Tatsächlich sollen die bei den Krankenhäusern eingesparten Gelder direkt in die innere Aufrüstung fliesen. Bremens Innensenator Ulrich Mäurer (SPD) plant die Polizei personell aufzustocken. Dabei geht es um mindestens 40 neue Vollzeitstellen. Das steht in einer Senatsvorlage, die der Zeitung buten un binnen vorliegt. Hintergrund der Pläne ist das neue Polizeigesetz, das Bremen im November beschlossen hat. Neben den Kosten für weitere Stellen sollen dazu auch einmalige Investitionen von rund 900.000 Euro sowie 400.000 Euro laufende Kosten pro Jahr kommen. Im Zuge der Verschärfung des Polizeigesetzes wird die Video- und Telekommunikationsüberwachung massiv ausgeweitet.

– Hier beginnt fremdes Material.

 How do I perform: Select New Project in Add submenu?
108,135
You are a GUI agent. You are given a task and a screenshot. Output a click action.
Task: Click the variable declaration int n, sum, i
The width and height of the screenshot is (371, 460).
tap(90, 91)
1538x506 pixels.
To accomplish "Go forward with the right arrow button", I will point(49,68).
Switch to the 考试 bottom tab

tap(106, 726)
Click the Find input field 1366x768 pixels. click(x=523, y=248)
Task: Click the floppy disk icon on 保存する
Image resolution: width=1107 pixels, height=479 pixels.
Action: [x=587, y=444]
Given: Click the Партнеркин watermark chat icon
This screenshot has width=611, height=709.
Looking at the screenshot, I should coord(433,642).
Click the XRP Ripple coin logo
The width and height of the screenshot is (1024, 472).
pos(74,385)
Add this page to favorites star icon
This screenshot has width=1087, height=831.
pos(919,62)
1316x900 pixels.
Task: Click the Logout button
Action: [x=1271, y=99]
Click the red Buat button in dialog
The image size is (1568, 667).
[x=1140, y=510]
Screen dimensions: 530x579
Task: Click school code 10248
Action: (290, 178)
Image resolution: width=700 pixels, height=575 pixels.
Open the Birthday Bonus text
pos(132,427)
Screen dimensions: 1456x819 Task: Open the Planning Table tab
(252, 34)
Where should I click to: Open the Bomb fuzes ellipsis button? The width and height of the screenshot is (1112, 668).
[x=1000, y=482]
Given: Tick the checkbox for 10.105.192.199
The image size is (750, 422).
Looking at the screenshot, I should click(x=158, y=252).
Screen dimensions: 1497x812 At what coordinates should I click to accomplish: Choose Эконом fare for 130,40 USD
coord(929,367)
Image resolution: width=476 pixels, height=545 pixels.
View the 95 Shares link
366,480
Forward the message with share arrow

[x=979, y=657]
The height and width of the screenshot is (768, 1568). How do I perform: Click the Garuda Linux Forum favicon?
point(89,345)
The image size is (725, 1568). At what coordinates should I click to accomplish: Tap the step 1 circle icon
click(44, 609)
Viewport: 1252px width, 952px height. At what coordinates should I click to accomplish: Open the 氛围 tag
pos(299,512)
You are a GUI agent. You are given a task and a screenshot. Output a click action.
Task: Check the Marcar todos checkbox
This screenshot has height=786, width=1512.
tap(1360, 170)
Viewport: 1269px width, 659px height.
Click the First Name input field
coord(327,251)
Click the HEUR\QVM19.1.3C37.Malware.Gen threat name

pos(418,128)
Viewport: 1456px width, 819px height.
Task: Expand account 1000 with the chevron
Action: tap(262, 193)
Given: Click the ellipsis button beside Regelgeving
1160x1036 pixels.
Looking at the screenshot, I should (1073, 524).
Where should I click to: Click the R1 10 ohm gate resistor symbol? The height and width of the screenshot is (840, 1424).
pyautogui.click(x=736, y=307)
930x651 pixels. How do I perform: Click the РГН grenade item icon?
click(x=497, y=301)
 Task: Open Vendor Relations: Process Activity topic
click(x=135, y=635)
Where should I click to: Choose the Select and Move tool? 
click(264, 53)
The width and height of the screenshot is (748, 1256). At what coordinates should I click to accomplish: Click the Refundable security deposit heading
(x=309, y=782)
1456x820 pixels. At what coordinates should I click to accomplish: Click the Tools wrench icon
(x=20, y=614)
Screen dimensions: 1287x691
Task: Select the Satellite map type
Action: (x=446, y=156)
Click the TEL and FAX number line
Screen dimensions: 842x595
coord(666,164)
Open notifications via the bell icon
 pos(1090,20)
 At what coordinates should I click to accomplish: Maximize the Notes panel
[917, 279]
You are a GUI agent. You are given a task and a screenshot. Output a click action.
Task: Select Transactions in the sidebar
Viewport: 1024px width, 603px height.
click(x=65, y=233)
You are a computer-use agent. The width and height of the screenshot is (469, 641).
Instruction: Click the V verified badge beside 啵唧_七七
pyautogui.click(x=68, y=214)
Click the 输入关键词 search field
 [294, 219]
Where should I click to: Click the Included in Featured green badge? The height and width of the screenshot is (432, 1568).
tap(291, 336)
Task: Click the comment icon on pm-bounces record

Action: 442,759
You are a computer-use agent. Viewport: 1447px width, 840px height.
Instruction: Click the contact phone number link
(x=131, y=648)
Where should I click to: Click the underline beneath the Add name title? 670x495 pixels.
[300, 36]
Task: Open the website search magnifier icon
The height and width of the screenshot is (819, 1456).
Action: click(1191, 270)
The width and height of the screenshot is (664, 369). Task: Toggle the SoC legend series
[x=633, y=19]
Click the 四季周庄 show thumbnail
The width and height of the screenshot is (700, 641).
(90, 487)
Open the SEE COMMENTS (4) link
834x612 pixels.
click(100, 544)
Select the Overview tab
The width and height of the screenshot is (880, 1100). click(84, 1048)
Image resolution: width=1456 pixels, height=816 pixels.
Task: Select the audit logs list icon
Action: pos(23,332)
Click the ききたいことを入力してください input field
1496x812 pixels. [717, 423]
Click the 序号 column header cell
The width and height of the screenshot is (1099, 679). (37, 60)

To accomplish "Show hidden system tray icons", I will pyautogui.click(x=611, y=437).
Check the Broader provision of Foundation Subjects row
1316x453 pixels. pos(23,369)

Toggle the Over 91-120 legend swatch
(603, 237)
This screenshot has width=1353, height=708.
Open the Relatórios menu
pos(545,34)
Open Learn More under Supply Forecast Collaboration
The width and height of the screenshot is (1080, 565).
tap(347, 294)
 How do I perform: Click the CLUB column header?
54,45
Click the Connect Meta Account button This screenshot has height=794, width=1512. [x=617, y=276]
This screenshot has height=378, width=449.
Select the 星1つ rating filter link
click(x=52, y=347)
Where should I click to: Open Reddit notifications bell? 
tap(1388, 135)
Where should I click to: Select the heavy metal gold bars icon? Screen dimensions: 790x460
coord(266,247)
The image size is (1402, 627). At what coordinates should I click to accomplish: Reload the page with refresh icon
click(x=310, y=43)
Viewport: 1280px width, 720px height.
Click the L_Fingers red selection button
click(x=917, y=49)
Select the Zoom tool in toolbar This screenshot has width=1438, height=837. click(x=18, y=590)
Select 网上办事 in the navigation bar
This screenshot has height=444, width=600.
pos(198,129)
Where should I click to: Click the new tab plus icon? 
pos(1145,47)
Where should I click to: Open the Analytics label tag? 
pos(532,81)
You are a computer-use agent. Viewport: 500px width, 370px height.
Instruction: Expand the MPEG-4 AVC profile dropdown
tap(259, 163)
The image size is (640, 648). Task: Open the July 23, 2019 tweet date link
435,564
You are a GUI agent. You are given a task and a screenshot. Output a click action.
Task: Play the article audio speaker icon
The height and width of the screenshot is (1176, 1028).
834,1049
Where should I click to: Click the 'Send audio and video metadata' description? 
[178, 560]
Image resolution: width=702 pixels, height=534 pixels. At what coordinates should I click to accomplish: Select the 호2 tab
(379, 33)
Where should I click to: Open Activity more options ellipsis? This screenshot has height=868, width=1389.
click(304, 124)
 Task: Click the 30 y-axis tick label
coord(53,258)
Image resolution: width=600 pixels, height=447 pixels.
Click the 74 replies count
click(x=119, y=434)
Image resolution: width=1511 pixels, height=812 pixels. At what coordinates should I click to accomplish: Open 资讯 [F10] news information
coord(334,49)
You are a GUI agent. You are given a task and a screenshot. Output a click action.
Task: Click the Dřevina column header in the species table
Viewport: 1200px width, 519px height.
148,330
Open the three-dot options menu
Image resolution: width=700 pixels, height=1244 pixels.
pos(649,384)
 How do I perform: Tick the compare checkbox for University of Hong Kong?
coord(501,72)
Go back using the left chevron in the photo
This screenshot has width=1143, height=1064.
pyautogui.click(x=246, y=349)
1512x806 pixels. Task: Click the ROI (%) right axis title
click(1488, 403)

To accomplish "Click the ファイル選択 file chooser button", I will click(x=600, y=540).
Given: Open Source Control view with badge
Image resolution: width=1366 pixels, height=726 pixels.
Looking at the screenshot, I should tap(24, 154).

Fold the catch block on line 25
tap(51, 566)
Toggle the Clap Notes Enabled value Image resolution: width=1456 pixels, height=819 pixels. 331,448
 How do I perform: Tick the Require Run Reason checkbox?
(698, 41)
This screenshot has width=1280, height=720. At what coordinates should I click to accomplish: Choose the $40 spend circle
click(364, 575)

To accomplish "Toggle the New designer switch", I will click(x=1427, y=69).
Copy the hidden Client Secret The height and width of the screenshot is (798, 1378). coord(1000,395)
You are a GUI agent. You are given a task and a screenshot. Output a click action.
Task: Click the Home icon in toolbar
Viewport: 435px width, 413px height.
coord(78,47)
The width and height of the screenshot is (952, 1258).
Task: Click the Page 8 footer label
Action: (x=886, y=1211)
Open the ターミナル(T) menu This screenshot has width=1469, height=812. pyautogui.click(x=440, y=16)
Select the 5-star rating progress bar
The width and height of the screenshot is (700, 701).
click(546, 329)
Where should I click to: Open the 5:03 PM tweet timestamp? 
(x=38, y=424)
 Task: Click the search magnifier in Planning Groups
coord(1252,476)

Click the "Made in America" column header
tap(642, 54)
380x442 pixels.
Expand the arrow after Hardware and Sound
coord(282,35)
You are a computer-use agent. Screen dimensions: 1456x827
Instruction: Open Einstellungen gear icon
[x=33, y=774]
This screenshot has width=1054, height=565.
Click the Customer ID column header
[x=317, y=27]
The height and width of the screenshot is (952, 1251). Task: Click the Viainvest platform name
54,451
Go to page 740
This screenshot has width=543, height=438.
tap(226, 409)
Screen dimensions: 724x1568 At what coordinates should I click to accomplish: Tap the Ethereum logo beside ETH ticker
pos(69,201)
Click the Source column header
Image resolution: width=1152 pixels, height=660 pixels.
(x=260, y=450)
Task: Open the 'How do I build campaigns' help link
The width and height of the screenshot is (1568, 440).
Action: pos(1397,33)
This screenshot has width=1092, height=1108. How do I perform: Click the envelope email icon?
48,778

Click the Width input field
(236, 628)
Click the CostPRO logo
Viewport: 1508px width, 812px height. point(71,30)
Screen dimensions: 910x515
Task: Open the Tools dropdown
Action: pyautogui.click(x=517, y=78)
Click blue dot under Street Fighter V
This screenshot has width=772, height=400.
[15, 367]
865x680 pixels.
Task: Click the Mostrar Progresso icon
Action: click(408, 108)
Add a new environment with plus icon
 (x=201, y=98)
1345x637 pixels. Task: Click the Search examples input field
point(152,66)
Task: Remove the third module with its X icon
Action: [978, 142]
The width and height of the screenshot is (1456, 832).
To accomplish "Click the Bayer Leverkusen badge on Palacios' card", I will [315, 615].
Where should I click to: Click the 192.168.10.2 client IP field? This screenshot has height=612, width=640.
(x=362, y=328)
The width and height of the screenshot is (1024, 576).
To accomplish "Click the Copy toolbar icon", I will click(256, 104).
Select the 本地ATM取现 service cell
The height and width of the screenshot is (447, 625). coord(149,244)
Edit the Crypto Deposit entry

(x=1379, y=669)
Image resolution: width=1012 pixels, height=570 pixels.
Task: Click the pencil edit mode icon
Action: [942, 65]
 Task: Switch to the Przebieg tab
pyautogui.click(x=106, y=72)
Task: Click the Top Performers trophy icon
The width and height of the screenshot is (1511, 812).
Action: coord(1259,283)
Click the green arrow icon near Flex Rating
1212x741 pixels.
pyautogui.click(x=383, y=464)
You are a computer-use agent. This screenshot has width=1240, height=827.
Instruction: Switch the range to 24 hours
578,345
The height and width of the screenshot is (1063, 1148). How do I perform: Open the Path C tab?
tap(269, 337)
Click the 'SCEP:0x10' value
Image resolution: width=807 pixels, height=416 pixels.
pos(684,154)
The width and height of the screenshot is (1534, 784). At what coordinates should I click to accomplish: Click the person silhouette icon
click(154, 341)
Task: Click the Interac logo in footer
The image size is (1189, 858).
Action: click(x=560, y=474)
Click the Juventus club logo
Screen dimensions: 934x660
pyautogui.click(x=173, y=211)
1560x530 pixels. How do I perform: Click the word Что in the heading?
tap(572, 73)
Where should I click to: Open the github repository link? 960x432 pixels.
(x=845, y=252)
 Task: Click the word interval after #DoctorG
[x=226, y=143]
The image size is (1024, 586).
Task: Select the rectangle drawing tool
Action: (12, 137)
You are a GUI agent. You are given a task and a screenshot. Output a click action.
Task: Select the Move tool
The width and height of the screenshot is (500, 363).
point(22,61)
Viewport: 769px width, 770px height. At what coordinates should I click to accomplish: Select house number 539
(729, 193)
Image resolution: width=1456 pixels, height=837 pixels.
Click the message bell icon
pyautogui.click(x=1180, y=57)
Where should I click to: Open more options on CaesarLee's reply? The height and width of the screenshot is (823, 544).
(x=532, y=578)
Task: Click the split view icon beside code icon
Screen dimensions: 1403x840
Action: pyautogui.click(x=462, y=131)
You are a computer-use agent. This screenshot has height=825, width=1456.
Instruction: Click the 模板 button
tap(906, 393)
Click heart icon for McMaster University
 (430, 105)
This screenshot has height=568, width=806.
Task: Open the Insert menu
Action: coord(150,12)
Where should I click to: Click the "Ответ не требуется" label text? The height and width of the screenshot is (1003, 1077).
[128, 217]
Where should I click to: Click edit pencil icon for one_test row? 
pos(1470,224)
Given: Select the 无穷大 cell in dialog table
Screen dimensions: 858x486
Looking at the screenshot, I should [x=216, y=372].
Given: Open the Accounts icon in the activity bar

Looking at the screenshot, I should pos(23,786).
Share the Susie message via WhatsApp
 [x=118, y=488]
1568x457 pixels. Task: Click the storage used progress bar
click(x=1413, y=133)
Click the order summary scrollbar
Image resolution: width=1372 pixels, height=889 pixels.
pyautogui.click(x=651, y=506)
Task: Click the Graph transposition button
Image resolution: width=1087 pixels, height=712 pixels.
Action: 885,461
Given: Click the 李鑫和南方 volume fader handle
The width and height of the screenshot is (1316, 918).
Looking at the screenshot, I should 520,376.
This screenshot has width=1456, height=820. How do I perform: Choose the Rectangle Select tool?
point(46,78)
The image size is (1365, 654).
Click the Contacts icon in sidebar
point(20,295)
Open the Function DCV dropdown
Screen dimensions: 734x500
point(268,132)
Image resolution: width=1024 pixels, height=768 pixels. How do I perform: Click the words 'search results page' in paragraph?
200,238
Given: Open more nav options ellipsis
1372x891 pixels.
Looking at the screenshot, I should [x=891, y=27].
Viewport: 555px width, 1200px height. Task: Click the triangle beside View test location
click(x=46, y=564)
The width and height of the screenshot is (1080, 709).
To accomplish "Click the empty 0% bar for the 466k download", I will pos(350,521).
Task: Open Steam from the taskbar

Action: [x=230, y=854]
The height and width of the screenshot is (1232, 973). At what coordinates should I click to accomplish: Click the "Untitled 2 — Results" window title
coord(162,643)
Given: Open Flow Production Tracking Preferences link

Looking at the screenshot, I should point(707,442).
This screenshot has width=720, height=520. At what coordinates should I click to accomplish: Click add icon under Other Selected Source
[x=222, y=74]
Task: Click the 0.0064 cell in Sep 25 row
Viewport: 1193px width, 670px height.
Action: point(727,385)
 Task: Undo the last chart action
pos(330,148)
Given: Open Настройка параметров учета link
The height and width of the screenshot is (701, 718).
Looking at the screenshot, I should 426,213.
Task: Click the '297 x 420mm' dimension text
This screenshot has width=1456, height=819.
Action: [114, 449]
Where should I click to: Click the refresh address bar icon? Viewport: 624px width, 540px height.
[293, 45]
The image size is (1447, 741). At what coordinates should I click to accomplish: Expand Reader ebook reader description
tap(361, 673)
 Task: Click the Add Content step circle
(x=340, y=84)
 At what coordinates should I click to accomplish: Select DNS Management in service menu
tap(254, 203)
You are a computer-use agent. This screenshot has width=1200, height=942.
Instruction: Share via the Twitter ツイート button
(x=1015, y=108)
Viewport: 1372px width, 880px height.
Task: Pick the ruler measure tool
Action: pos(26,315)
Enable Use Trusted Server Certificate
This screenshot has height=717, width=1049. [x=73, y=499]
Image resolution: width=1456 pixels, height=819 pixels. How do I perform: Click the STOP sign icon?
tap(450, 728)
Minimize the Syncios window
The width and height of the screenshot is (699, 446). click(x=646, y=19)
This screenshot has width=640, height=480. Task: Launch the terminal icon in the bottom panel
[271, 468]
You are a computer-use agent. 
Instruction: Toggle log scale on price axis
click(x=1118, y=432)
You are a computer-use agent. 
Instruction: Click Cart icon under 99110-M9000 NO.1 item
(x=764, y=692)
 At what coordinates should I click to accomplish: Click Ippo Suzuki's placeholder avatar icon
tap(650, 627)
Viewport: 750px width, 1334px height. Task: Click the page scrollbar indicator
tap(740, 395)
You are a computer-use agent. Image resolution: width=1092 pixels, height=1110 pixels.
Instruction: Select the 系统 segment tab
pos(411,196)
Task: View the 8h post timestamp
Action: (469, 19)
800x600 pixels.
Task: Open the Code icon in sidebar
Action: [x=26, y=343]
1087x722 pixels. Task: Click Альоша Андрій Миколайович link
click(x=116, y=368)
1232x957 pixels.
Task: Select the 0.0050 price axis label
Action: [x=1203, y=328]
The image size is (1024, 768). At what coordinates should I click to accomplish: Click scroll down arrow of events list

Der rechte, reaktionäre Charakter der Linkspartei, die in Bremen seit 2019 mit SPD und Grünen regiert, wird auch in der Frage der Pandemie mehr als deutlich. So plant die Regierung die Rückkehr zur vollständigen Präsenzpflicht an Bremens Schulen ab Anfang März. Wohl wissend, dass durch die Zunahme der Mutationen im Präsenzunterricht ein unkalkulierbares Risiko für Gesundheit und Leben von Kindern, Eltern und Lehrkräften besteht, präsentiert dies Bildungssenatorin Claudia Bogedan als einzigen möglichen Weg. Es sei „absolut gerechtfertigt“, jüngeren Schülern wieder Präsenz zu ermöglichen, so die SPD-Politikerin.